PONOROGO – Di tengah derasnya arus modernitas dan tantangan pemikiran global, sosok Amal Fathullah Zarkasyi tampil sebagai salah satu penjaga penting bangunan akidah Islam di Indonesia.
Akademisi, cendekiawan Muslim, sekaligus pemimpin pesantren ini dikenal luas sebagai pakar Ilmu Kalam, filsafat Islam, dan perbandingan agama yang konsisten mengawal kemurnian tauhid di tengah perubahan zaman.
Lahir di Ponorogo, Jawa Timur, pada 4 November 1949, Amal Fathullah Zarkasyi merupakan putra dari KH Imam Zarkasyi, salah satu pendiri Pondok Modern Darussalam Gontor.
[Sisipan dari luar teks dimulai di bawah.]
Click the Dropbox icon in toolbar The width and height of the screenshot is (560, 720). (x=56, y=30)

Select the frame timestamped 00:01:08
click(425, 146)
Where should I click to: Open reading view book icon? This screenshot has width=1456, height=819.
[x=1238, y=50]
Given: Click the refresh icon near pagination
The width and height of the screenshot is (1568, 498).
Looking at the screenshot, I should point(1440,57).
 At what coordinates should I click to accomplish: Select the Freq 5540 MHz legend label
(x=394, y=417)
Sejak kecil, ia telah ditempa dalam tradisi pendidikan pesantren yang kuat, berpadu dengan disiplin keilmuan modern yang kelak membentuk karakter intelektualnya.
Pendidikan dasarnya ditempuh di Sekolah Rakyat Desa Gontor, lalu berlanjut ke SMP Muhammadiyah Jetis.
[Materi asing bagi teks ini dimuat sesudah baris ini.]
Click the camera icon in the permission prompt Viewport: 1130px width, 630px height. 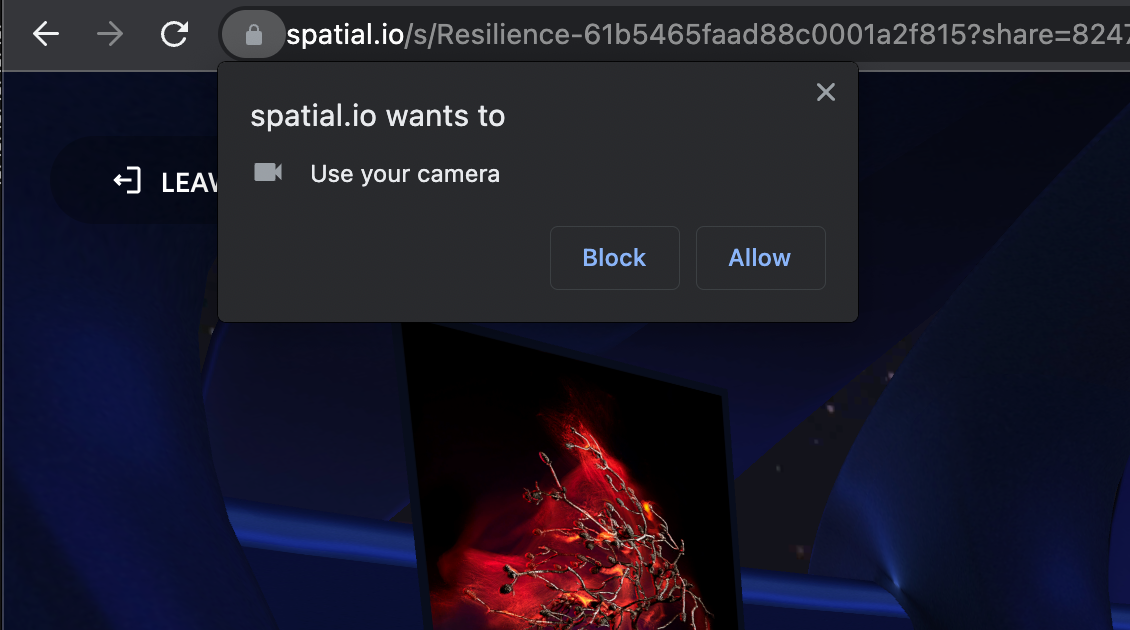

Pendidikan keislaman formal ia dalami di Kulliyatul Mu’allimin al-Islamiyyah (KMI) Gontor, tempat ia lulus pada 1969 dan mulai mengabdi sebagai pengajar sejak tahun yang sama.
Jenjang pendidikan tinggi ditempuhnya secara berkesinambungan.
Ia meraih gelar Bachelor of Arts (B.A.) dari Institut Pendidikan Darussalam Gontor pada 1973, lalu menyelesaikan studi Sarjana Perbandingan Agama di IAIN Sunan Ampel Surabaya pada 1978.
Kehausan intelektualnya membawanya ke Mesir, meraih gelar Magister Filsafat Islam dari Universitas Kairo pada 1987 dengan tesis berbahasa Arab yang mengkaji pemikiran Salafi di Indonesia.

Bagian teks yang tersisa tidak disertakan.